## START
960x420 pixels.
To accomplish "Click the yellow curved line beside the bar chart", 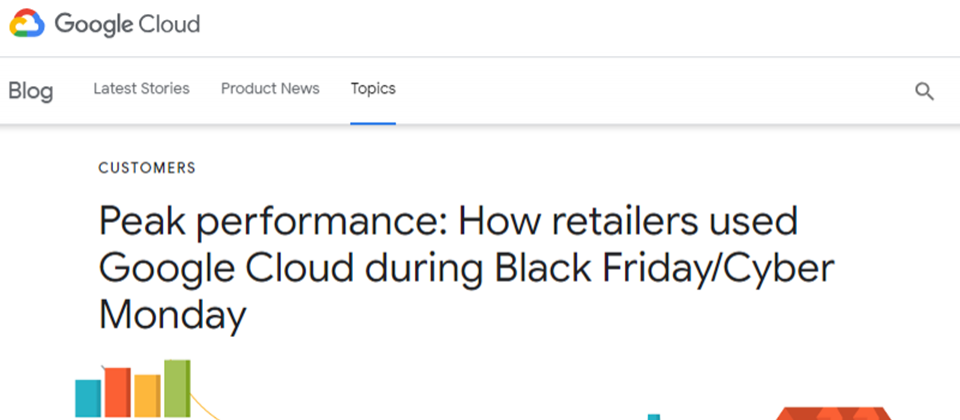I will click(x=204, y=406).
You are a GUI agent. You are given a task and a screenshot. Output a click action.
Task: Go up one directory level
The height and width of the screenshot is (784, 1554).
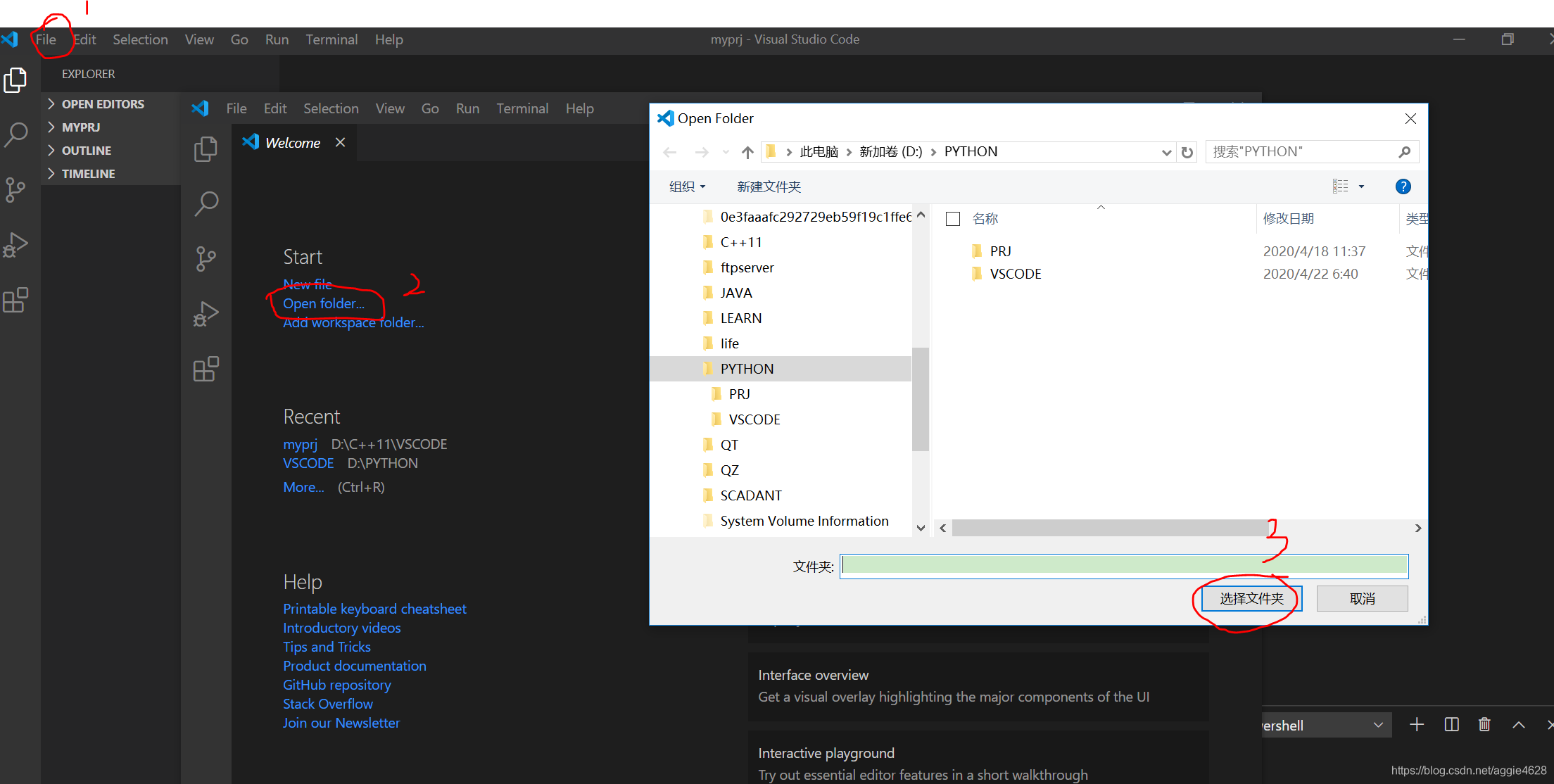coord(747,152)
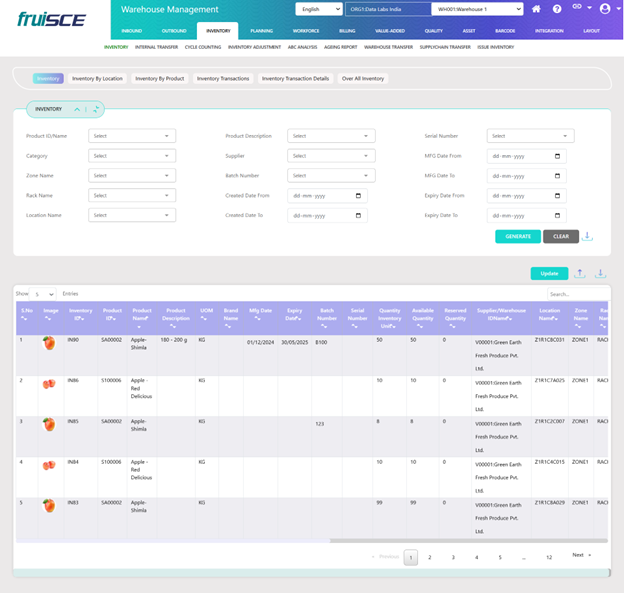
Task: Expand the Supplier select dropdown
Action: [330, 156]
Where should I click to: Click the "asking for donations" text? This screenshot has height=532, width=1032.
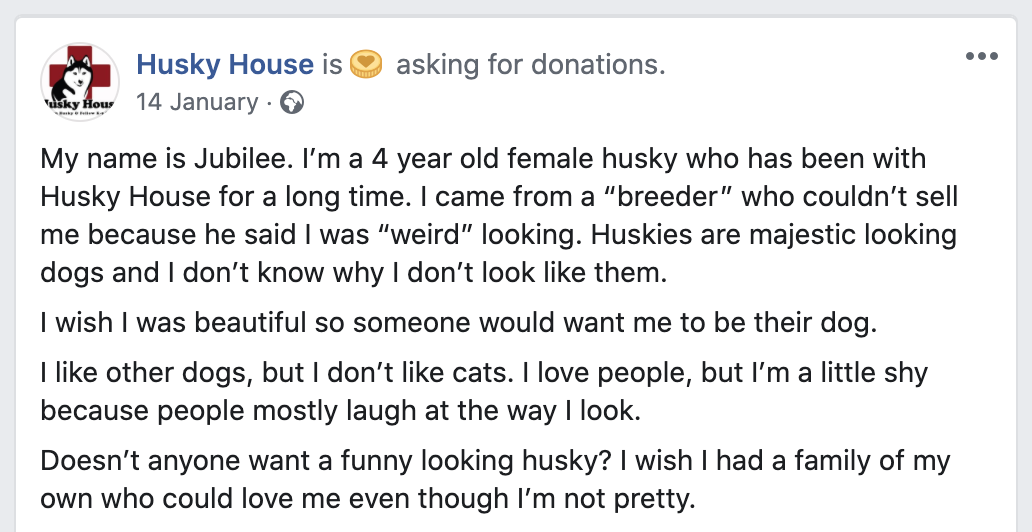[x=530, y=66]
## END
Work instructions:
Render the lines from the one containing "Where should I" through the end of the rows, both included, as a JSON list of strings with one string per line. Skip blank lines and leave out the pictures.

In response:
[
  "Where should I click to: Click the \"asking for donations\" text? This screenshot has height=532, width=1032.",
  "[x=530, y=66]"
]